AMD is probably the best way to go to get a bunch of DIMM slots on the cheap. Take a look at the Dell R815. You can get a 16X8GB=128GB config for about $9000 (before academic discounts) with 16 free DIMM slots available to grow to 256GB as necessary.

However, throwing hardware at the problem is probably not viable long-term strategy. There are functions in R that let you write datasets out to a file and then read it back in. You'll have to be a bit more sophisticated with your coding, but you should be able to intelligently unload and load the datasets as needed.

By the way, as your dataset grows, you will probably have to parallelize your code in order to get it to run in a reasonable amount of time. There are plenty of R frameworks available to do this.

+1
 

mattk8

Junior Member
Sep 13, 2006
12
0
0
Thank you everyone for your very helpful comments.

It sounds like a multiprocessor Xeon system, or an AMD server, is the way to go. This should allow me to install enough RAM to analyze my data now and to grow the system as my data continues to grow.

If we set this up as a server, do you have any recommendations for a remote display solution? I have been using logmein as a low-rent (free) solution in this regard, but the latency is extremely cumbersome for my analysis. I've looked up other options but am not sure where to turn.

The main memory hog for me are multi-level regression analyses in R. I suspect these are written fairly inefficiently since they take up much more RAM when running than my entire dataset itself when it's loaded into RAM (which is itself quite large).

I have experimented with functions like "ff" which offload storage to the HDD rather than being constrained by RAM, but these seem to be very immature and haven't worked well for me (they work for simple matrix operations but choke with anything remotely complex). There are some specialized "big data" functions which perform quite well but include only ordinary regression and not the multi-level regression functions that I unfortunately need (I can actually easily run ordinary regressions today, without special functions). If any of you know of a good package for "big data" multi-level regression, I'd love to know about it.

I have also searched for parallelized versions of multi-level regression functions but have so far failed to find any. It might be possible to write my own statistical function for multi-level regression that is parallelized but I don't have the time or expertise to do it, at this point, assuming it is even possible. Hopefully such a function will be created but at this point I seem to be stuck with what is available. I've tried every different R package I can find that contains multi-level regression, but all seem to have similar performance characteristics. In fact, every major statistical package seems to be single-threaded as far as I can tell (e.g. SAS, SPSS). If you happen to know of a multi-level package that is parallelized, I'd love to know about it.

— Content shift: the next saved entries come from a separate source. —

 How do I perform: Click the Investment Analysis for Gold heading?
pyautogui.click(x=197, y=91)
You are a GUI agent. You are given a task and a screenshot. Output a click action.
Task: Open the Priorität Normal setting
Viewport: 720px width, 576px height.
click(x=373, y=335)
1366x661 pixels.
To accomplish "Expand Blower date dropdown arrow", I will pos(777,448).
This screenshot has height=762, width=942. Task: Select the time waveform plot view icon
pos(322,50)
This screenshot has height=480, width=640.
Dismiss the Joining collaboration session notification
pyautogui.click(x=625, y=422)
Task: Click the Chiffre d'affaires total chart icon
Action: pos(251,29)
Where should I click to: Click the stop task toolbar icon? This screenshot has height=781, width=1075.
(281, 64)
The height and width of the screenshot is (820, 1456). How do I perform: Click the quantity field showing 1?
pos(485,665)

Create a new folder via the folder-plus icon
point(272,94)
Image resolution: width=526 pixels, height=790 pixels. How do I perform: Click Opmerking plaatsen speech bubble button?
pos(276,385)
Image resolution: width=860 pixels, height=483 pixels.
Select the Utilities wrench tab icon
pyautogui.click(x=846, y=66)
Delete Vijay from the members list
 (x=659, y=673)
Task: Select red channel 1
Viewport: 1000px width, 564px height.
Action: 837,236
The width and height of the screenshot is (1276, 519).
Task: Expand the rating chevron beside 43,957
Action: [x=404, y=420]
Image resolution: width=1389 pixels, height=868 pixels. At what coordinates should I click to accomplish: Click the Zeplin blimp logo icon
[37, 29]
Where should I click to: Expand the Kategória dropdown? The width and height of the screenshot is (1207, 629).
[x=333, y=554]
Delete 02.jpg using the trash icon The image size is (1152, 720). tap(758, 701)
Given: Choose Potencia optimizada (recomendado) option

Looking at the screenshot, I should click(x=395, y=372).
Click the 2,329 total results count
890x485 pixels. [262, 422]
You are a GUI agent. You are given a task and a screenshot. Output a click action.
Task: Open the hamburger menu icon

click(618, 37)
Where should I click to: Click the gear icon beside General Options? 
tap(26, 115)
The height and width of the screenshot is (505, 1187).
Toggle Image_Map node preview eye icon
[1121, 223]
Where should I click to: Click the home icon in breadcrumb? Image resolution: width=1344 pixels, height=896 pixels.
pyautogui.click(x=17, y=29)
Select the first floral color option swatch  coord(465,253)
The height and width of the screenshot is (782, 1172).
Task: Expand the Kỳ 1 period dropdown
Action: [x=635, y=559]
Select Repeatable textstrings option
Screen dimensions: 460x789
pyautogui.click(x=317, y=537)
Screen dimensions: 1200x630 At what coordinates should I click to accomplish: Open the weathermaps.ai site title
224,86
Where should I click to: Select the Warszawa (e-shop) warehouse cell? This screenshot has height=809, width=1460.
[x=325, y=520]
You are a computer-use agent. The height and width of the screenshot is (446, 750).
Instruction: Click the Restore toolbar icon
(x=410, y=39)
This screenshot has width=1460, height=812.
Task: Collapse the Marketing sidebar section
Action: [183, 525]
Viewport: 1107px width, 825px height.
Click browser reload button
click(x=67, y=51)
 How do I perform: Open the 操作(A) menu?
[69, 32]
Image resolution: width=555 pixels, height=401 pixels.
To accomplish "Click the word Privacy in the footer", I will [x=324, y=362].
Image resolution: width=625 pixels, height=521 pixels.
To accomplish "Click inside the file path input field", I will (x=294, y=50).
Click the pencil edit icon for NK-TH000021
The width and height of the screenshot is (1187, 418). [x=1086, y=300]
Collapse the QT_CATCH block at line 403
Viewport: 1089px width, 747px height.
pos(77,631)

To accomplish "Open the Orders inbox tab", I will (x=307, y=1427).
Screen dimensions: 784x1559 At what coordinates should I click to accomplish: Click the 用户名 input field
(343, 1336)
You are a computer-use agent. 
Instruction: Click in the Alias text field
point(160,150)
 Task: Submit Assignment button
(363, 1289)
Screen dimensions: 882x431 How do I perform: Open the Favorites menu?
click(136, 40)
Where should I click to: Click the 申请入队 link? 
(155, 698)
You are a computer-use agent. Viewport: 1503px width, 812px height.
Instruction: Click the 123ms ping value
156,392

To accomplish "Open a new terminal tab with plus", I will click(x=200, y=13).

Again, thank you all for your help.
 

mfenn

Elite Member
Jan 17, 2010
22,400
5
71
www.mfenn.com
Sorry, didn't know you were doing multi-level regression. That can get pretty hairy :(

As for remote display, since you're at a university, you should be able to get the server set up with a public IP very easily. Then just use the Remote Desktop Session host capabilities of Windows Server or XRDP for Linux (I know that there is a package for RHEL/CentOS/Fedora, and I'd imagine that one exists for Debian as well).